Figure 1. Percent of Subjects With Anterior Chamber Cells Clearing (Cell Count = 0):
Figure 2. Percent of Subjects Who Were Pain Free:
Clinical efficacy was evaluated in two randomized, double masked active controlled trials in which patients who presented with endogenous anterior uveitis were treated with either DUREZOL 4 times daily or prednisolone acetate ophthalmic suspension, 1%, 8 times daily for 14 days. Both studies demonstrated that DUREZOL was equally effective as prednisolone acetate ophthalmic suspension, 1% in treating subjects with endogenous anterior uveitis. The results are found in Table 1 below.
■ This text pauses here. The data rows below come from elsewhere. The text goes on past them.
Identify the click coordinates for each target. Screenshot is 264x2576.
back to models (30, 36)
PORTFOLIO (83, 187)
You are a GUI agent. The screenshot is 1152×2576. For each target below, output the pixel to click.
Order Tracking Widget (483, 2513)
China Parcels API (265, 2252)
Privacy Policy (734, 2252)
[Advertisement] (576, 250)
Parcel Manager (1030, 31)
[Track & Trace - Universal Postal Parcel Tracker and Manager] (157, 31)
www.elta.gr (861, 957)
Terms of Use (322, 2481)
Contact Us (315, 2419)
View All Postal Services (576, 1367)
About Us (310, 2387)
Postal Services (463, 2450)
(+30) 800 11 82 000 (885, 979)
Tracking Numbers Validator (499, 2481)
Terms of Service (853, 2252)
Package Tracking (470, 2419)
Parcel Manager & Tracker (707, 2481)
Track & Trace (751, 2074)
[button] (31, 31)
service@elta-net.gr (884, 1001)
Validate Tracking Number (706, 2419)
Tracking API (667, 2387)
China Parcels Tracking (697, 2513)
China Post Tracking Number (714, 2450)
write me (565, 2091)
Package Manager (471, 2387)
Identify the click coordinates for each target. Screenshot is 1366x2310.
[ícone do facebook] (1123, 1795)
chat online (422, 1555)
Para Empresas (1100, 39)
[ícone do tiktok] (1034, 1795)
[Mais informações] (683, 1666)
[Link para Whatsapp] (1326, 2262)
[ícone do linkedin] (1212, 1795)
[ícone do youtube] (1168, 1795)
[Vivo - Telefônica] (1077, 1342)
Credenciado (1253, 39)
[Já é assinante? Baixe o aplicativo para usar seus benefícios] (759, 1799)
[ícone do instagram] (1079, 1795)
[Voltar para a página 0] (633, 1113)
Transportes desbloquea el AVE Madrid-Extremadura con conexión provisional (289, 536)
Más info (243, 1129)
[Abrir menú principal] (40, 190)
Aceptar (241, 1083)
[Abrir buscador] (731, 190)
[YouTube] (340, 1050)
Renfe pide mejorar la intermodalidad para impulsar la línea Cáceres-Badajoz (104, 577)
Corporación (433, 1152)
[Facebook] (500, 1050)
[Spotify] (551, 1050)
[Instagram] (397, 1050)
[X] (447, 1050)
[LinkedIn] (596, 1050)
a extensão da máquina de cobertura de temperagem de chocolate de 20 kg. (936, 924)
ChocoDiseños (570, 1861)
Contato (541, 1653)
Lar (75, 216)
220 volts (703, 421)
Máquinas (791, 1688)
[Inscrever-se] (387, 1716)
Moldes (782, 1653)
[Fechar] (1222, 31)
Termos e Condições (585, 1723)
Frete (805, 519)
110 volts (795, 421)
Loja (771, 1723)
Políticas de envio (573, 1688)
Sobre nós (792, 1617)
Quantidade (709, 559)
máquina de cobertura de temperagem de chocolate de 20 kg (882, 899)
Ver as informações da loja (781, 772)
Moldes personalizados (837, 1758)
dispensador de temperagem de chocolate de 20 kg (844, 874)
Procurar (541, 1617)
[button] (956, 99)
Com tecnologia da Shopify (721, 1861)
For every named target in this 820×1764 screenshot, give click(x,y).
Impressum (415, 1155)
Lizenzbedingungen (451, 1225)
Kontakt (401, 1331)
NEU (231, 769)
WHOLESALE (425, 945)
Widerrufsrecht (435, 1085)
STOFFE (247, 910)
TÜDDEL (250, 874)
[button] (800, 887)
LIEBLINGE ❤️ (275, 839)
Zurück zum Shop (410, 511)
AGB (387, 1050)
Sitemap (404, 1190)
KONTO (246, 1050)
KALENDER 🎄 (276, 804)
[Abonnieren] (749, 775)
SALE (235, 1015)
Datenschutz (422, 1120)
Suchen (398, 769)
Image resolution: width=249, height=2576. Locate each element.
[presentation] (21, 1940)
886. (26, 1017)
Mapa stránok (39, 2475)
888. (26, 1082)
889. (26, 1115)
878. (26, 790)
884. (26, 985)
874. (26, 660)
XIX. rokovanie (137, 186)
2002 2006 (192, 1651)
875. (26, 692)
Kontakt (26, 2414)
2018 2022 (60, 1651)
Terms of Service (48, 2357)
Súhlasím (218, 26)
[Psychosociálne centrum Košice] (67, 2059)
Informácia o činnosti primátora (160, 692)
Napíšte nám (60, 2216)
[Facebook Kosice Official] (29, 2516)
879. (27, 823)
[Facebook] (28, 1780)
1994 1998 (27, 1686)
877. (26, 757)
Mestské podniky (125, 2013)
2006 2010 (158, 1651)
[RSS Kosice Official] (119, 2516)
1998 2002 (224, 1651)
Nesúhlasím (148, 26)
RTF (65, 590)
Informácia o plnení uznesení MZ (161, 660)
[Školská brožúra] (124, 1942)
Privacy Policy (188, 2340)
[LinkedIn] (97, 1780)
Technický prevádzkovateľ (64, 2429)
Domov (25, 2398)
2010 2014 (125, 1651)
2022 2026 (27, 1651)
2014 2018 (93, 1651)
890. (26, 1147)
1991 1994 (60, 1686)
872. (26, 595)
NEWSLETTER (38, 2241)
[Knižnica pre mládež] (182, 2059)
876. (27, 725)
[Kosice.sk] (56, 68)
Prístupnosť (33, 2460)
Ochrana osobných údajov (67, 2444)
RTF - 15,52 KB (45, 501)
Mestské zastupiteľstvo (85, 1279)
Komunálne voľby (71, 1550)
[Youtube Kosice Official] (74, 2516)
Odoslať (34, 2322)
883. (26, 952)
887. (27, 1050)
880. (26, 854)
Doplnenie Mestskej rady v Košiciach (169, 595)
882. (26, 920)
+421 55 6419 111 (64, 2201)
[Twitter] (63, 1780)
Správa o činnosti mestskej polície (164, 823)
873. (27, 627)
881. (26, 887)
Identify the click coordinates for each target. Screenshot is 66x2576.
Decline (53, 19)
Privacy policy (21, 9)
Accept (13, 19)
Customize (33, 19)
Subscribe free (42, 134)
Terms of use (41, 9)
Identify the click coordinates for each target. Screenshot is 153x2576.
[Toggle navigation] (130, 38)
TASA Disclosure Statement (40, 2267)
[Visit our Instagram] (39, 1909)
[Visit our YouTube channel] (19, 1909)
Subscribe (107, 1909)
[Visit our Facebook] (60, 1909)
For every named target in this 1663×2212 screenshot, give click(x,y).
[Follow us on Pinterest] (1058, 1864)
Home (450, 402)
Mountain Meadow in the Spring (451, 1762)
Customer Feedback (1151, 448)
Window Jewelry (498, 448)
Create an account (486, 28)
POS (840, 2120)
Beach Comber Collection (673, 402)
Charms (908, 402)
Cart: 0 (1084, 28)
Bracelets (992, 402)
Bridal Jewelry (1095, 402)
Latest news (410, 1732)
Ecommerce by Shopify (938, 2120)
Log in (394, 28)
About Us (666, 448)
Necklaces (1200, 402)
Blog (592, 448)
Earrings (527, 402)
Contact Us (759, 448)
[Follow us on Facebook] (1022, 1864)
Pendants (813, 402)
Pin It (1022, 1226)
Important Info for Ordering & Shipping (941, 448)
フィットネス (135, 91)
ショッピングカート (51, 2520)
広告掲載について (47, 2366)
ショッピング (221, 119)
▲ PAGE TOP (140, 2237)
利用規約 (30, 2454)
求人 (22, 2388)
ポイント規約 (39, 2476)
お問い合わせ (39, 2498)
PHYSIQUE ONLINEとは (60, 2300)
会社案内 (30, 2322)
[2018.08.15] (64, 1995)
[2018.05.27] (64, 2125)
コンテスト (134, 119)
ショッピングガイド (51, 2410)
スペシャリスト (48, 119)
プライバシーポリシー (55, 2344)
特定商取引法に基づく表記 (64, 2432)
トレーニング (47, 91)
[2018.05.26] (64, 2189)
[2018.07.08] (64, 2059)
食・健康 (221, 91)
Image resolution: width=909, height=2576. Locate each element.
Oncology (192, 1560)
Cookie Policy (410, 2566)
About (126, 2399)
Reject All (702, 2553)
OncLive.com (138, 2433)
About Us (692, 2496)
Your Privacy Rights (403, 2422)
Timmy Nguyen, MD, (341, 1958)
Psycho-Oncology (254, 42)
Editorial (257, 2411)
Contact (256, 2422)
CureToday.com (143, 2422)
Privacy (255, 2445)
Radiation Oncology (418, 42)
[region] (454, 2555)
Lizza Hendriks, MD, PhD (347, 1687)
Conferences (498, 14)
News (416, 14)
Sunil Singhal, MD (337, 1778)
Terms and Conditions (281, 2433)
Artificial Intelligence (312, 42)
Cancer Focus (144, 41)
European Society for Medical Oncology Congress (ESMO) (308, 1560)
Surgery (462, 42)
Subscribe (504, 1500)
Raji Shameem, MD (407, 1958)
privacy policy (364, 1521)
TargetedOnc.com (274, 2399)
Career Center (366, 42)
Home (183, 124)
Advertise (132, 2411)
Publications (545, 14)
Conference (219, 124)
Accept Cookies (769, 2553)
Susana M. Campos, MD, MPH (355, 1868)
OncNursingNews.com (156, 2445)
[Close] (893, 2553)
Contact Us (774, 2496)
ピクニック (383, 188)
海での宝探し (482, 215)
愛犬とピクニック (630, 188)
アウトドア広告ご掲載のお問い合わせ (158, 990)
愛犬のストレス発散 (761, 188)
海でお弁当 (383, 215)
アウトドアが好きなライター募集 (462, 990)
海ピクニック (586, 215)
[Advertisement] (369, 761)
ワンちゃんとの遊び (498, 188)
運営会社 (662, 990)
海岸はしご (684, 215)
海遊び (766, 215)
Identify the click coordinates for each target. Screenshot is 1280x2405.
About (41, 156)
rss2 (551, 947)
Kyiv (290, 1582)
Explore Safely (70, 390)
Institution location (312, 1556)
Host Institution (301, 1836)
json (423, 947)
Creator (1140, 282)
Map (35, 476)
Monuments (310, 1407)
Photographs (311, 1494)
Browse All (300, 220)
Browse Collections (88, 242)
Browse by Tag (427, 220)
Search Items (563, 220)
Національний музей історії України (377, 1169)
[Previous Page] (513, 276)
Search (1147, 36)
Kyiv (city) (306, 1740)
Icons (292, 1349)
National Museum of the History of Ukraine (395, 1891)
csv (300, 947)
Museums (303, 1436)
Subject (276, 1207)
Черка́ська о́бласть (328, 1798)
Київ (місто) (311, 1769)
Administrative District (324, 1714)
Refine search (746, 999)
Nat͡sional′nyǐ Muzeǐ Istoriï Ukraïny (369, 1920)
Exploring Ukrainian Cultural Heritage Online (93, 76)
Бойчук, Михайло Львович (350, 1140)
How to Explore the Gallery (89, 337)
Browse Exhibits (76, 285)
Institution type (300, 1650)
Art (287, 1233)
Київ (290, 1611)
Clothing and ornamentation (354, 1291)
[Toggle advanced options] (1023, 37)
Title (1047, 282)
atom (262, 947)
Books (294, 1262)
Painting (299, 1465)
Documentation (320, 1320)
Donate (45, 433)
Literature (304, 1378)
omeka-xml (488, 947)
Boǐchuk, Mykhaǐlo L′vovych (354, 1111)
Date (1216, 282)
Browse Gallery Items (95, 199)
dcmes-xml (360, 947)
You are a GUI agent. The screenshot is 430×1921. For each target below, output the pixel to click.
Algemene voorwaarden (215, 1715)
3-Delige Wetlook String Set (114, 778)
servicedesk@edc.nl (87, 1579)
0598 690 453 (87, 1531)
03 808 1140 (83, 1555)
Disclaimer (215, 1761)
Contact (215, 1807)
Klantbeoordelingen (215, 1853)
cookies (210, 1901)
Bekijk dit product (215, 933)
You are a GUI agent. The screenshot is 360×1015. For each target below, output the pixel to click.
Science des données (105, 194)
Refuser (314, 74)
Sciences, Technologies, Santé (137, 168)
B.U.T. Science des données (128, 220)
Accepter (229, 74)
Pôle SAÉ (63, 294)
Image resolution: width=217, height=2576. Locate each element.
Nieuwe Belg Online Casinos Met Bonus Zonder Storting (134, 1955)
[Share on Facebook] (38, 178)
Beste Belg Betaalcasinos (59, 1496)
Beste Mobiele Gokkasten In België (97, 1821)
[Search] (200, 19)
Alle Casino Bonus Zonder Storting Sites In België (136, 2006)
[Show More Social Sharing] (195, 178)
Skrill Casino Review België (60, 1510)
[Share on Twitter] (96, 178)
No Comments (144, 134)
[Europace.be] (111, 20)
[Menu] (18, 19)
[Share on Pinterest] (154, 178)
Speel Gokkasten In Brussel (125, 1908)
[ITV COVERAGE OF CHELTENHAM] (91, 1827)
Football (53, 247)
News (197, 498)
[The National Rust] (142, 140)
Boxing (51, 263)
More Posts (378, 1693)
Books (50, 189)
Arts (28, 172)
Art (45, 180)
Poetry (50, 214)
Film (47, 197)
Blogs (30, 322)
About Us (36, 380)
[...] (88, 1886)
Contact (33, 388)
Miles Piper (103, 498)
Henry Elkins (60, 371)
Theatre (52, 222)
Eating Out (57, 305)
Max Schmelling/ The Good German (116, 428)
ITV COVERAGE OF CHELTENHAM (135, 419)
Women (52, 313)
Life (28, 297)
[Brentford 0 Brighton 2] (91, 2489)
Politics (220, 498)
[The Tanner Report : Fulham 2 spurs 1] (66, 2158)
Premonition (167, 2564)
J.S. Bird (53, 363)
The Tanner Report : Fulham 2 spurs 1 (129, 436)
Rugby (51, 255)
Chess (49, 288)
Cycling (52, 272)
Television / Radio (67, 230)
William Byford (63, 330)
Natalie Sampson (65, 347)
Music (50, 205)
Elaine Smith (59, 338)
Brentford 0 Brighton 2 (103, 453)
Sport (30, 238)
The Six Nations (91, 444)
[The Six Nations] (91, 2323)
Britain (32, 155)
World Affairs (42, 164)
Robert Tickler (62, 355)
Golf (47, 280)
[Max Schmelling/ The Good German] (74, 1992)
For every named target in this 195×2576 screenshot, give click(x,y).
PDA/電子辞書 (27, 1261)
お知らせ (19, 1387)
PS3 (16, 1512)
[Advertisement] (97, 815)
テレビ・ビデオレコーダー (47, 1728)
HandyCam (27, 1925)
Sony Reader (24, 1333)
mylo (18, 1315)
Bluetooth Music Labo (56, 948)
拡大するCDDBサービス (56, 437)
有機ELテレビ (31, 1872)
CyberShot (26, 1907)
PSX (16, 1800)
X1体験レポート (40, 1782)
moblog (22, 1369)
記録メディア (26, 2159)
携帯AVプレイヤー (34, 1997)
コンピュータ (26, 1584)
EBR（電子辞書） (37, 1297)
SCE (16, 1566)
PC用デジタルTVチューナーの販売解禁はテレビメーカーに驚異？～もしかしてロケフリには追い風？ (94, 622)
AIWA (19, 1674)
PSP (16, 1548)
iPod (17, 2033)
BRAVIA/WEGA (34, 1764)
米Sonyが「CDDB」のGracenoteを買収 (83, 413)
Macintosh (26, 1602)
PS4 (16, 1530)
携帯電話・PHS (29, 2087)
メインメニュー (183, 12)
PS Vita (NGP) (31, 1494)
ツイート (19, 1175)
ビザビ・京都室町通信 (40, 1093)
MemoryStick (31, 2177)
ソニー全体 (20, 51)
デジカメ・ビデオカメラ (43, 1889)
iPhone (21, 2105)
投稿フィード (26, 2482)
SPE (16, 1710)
Table 1. Mean Change from Baseline in Anterior Chamber Cell Grade*:
Study 1 Time Point | DUREZOL N=57 | Prednisolone Acetate N=53 | Difference† (95% CI) |
---|---|---|---|
Baseline | 2.6 | 2.5 | 0.0 (-0.22, 0.28) |
Day 3 | -1.0 | -1.0 | -0.1 (-0.35, 0.25) |
Day 7 | -1.6 | -1.5 | -0.0 (-0.31, 0.25) |
Day 14 | -2.0 | -1.8 | -0.2 (-0.46, 0.10) |
Day 21 | -2.2 | -1.9 | -0.3 (-0.53, 0.01) |
Day 28 | -2.2 | -2.1 | -0.1 (-0.37, 0.18) |
Day 35 | -2.1 | -2.0 | -0.1 (-0.39, 0.20) |
Day 42 | -2.1 | -2.1 | 0.0 (-0.27, 0.34) |
Study 2 Time Point | DUREZOL N=50 | Prednisolone Acetate N=40 | Difference† (95% CI) |
Baseline | 2.4 | 2.4 | 0.0 (-0.21, 0.29) |
Day 3 | -0.9 | -0.9 | -0.0 (-0.34, 0.25) |
Day 7 | -1.7 | -1.6 | -0.1 (-0.35, 0.21) |
Day 14 | -1.9 | -1.8 | -0.1 (-0.34, 0.20) |
Day 21 | -2.0 | -2.0 | 0.0 (-0.25, 0.28) |
Day 28 | -2.0 | -2.0 | 0.0 (-0.21, 0.26) |
Day 35 | -2.1 | -2.0 | -0.1 (-0.32, 0.16) |
Day 42 | -2.0 | -1.9 | -0.1 (-0.36, 0.24) |
Abbreviation: CI, confidence interval.
* With 5 grades: 0 = 0 cells; 1 = 1 to 10 cells; 2 = 11 to 20 cells; 3 = 21 to 50 cells; and 4 = greater than 50 cells.
† Adjusted for baseline AC cell grade and study center and based on ITT dataset with LOCF for missing data.